SUPPLIED INFORMATION:
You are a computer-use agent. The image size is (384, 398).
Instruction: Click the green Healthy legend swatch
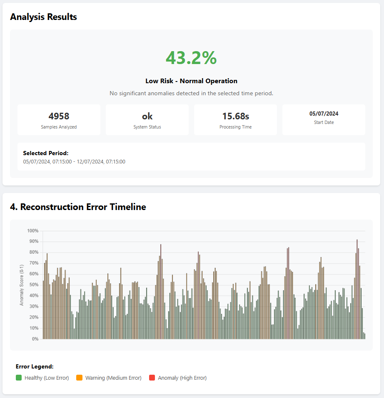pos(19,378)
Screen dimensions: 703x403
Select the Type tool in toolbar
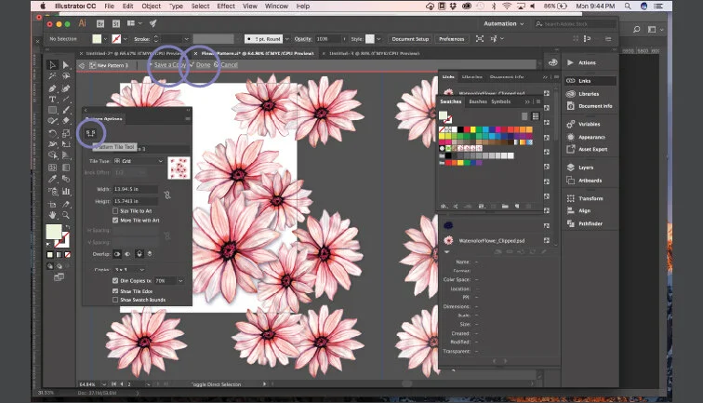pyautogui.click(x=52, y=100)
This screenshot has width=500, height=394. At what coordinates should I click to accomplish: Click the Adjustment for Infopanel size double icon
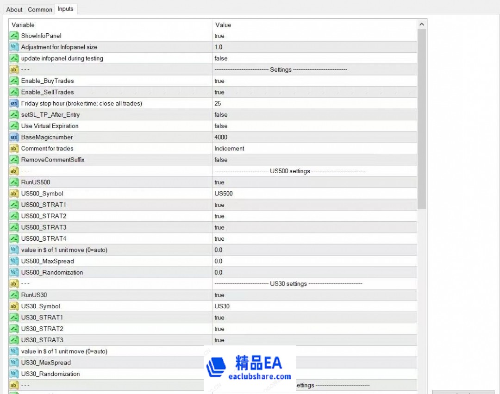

---

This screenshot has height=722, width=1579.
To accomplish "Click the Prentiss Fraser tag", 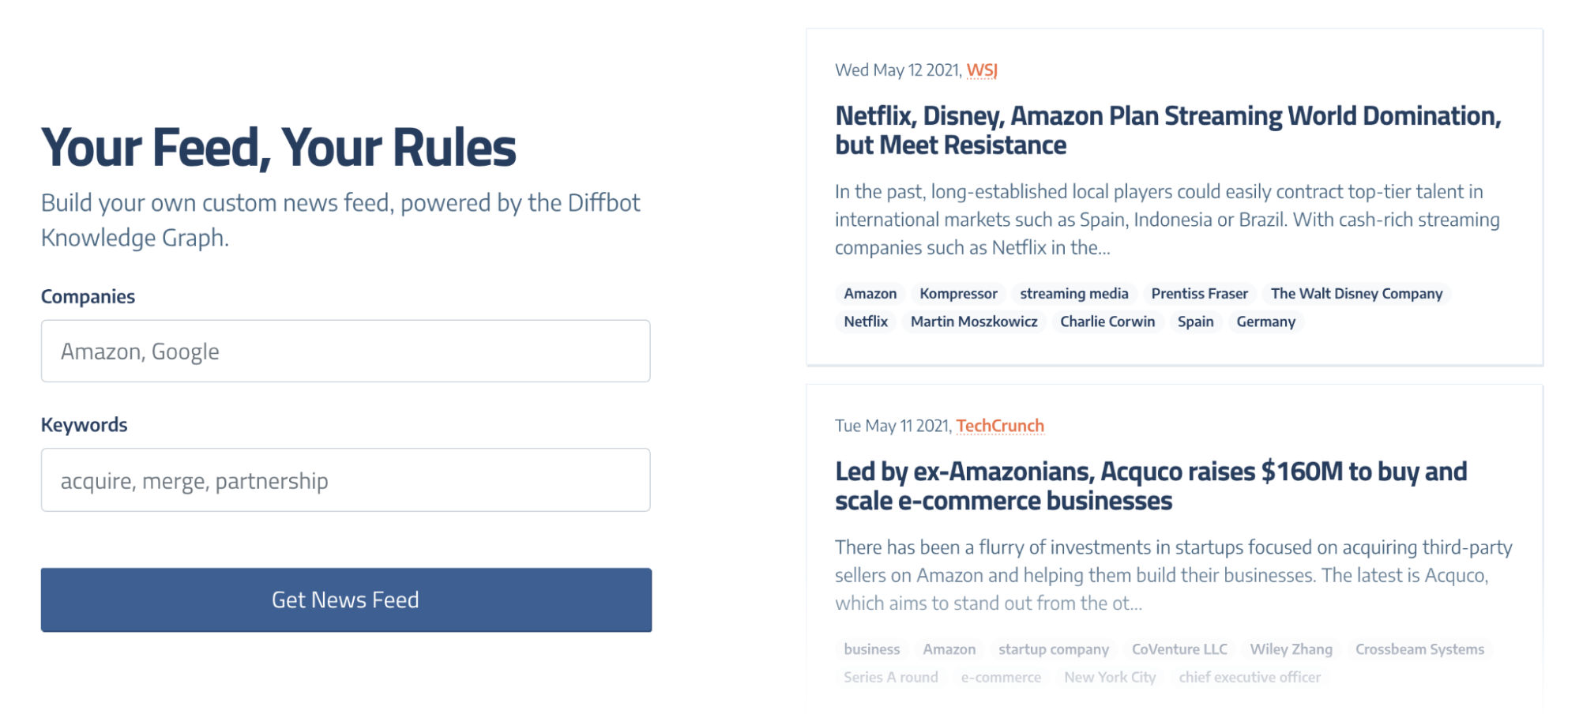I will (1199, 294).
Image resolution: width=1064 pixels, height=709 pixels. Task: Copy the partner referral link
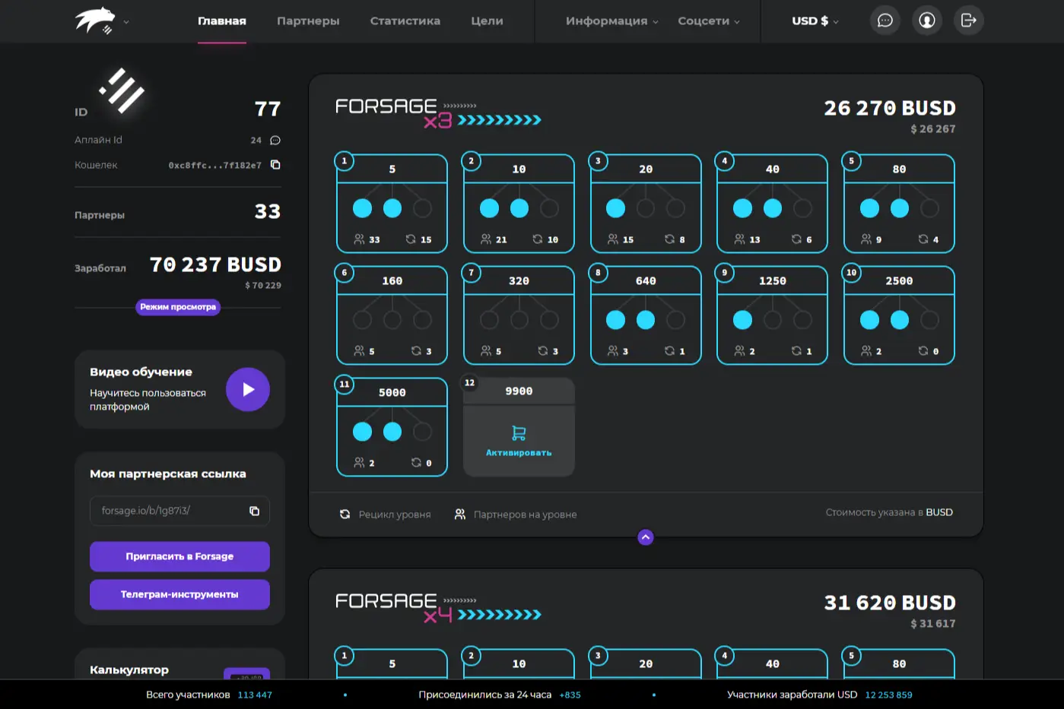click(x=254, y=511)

YOUR OBJECTIVE:
Please provide the number of lines in the listing above that contain the word "size", and nothing further.

WRITTEN SOLUTION:
2